::: Source extract :::
This year we have witnessed a confluence of shocks. The impact of the events that have unfolded this year will be felt long into the next one, particularly the tragic consequences of the Ukraine war. From a financial perspective, a chief change has been the shift in monetary regime, from one supportive of global markets to one with a focus on taming inflation.
With ongoing volatility and increasingly tight liquidity conditions, Andrew McCaffery, Global CIO, Fidelity International, highlights the trends expected to dominate the markets as we enter 2023.
To read Fidelity International’s full 2023 investment outlook, please click here.
Inflation vs. interest rates
“Inflation has dogged markets this year and is likely to remain high, bringing an end to the era of easy money and increasing the risk that overtightening by central banks will trigger a sharp recession, an “inflation bust.
“Markets want to believe that central banks will blink and change direction, negotiating the economy towards a soft landing. But in our view, a hard landing remains the most likely outcome in 2023. The previous norm of central bank “whatever it takes” intervention during the financial crisis and the pandemic is going or has gone.
“Until markets absorb this fully, we could see sharp rallies on the back of expected action by the Fed, only for them to reverse when it doesn’t materialise in the way they expect.
“Rates should eventually plateau, but if inflation remains sticky above two per cent, they are unlikely to reduce quickly.
“A key factor to watch is where the dollar goes from here. In 2022, the strong dollar has proved to be a wrecking ball for other economies, both in the developed world and for emerging countries that rely on hard currency debt. If the Fed continues to raise rates, an even stronger dollar could accelerate the onset of recession elsewhere. Conversely, a marked change in the dollar’s direction could bring broad relief and increase overall liquidity across challenged economies.
::: Material provided :::
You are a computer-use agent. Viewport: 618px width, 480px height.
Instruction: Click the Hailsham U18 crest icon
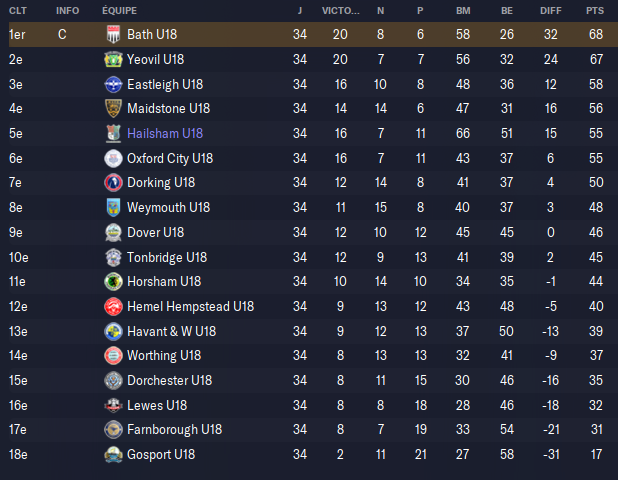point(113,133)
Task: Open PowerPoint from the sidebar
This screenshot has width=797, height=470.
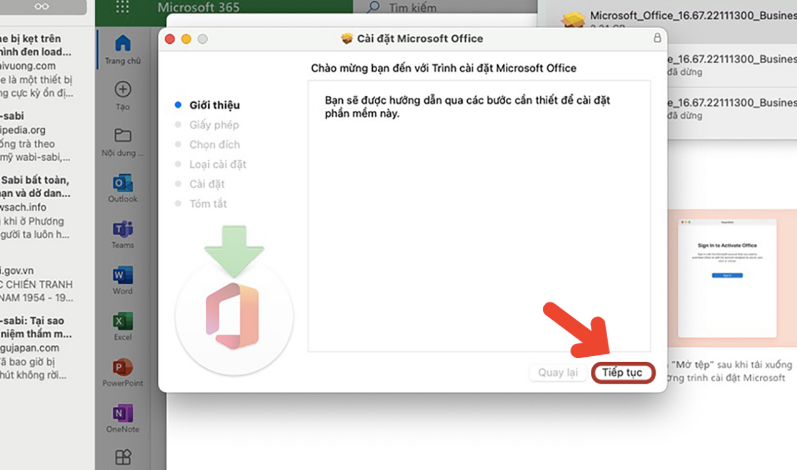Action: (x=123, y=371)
:::
* Exercise directions
In the 2023 market outlook, what outcome is described as the most likely in 2023?

* Written response
A hard landing.